Trocou a sarjeta pela segurança ardilosa de um covil: um lugar misterioso, velado pelos fantasmas da maldição. O sofrimento calou a voz de Maria, mas o rumor do soluço abafado de seu pranto ainda retumba no silêncio das pedras do Beco, durante as madrugadas de lua cheia, em forma de manifesto:

1.     De hoje em diante todas as criancinhas do Beco do Motta devem receber instrução regularmente e brincarão desimpedidas pelas calçadas da cidade!

2.     Todas as prostitutas, no mundo inteiro, têm o direito de assistir a missa das almas e acompanhar as procissões!

3.     Todas as mulheres da vida estão obrigadas a andar livremente pelas ruas, ainda que não se tenha reboado o sino do silêncio!

4.     Todas as meretrizes podem se deslocar até os tabuleiros do bolo de arroz na Praça da Catedral e escolher um lugar de destaque nos assentos do teatro e do cinema!

5.     Todas as famílias da cidade devem transitar, preferencialmente, pelo Beco do Motta e estão expressamente proibidas de baixar a cabeça para não observar o seu interior!

  
Maria se multiplicou em muitas Marias, mas o tempo das Marias sofridas pela prostituição passou. O Beco do Motta ganhou novas roupagens e, nos anos oitentas, reuniu a juventude diamantinense, sequiosa em apoderar-se dos dotes da Arte e da Boemia.

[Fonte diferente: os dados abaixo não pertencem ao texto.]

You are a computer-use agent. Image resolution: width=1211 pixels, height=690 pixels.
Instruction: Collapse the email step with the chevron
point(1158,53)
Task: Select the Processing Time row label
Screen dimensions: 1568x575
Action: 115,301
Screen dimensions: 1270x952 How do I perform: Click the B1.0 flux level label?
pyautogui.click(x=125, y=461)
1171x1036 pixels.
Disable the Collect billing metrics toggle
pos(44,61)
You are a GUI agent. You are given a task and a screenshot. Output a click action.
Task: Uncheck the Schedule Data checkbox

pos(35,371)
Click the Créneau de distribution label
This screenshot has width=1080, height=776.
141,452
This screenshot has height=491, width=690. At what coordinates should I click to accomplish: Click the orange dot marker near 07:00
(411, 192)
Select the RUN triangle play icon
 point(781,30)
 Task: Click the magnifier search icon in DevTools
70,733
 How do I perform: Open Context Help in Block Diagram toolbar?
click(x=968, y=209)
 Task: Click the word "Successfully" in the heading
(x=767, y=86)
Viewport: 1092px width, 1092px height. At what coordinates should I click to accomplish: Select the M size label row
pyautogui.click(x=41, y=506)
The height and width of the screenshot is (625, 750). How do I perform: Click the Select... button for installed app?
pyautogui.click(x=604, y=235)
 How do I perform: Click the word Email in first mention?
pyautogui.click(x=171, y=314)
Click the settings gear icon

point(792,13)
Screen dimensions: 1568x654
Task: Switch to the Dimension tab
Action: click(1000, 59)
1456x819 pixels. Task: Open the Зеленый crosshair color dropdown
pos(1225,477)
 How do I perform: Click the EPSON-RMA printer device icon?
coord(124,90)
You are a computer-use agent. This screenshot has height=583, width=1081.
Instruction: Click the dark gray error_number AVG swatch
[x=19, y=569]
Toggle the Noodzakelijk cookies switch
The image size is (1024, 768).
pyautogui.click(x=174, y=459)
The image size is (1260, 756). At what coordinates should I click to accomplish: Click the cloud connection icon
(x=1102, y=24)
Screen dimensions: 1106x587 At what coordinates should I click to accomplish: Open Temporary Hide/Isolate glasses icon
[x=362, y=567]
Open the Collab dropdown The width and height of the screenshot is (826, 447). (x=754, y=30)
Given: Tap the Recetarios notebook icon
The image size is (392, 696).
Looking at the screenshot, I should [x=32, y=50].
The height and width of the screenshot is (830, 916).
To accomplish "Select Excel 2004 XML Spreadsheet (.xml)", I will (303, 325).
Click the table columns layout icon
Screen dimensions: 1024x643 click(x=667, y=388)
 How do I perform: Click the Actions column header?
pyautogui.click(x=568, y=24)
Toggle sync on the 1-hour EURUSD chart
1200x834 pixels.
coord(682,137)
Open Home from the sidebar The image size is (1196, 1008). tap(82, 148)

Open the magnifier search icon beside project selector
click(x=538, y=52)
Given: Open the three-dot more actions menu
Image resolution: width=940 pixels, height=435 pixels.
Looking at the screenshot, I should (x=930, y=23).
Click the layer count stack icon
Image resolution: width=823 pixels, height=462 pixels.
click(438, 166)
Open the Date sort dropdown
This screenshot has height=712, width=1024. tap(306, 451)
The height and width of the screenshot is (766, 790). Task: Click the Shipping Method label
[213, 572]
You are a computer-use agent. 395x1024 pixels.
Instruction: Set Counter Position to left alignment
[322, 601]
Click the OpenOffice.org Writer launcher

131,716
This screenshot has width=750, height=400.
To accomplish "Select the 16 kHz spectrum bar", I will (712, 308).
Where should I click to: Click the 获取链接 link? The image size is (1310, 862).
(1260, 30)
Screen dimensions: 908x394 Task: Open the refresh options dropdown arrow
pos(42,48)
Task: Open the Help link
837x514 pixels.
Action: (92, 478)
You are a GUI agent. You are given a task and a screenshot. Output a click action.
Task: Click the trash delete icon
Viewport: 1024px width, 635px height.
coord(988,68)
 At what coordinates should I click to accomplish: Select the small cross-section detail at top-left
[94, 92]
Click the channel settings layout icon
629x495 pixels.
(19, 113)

Nasceu o “Projeto Arte no Beco”, um manifesto em favor da cultura e comprometido com a busca de novos caminhos para a Diamantina do vazio da atividade extrativista.

Duas décadas depois, Diamantina ainda não se libertou do obscurantismo predatório da cartilha do garimpo. Sofre da mesma miopia cultural que embaçou os dias da existência de Maria.

Fantasmas do Beco do Motta! Fazei com que se compreenda que Diamantina se tornou “Patrimônio Mundial” porque possui conjuntos arquitetônicos, históricos e culturais que a singularizam em meio a grande maioria das cidades do universo!

Fazei com que se compreenda que a agressão a essas singularidades pode conduzir Diamantina à simples condição de cidade comum e reduzir seu patrimônio artístico a um padrão meramente habitual!

Fantasmas do Beco do Motta! Fazei com que se compreenda que a atividade turística em Diamantina deve ser comprometida com um processo de inclusão social, para que prevaleça a harmonia e o respeito mútuo nas relações de sua comunidade!

Fazei com que se compreenda que os inúmeros valores culturais da cidade, emergentes no teatro, na dança, nas artes plásticas, na música, na literatura, apresentam-se como potencial turístico imensurável, necessário à implantação da indústria do turismo auto-sustentável!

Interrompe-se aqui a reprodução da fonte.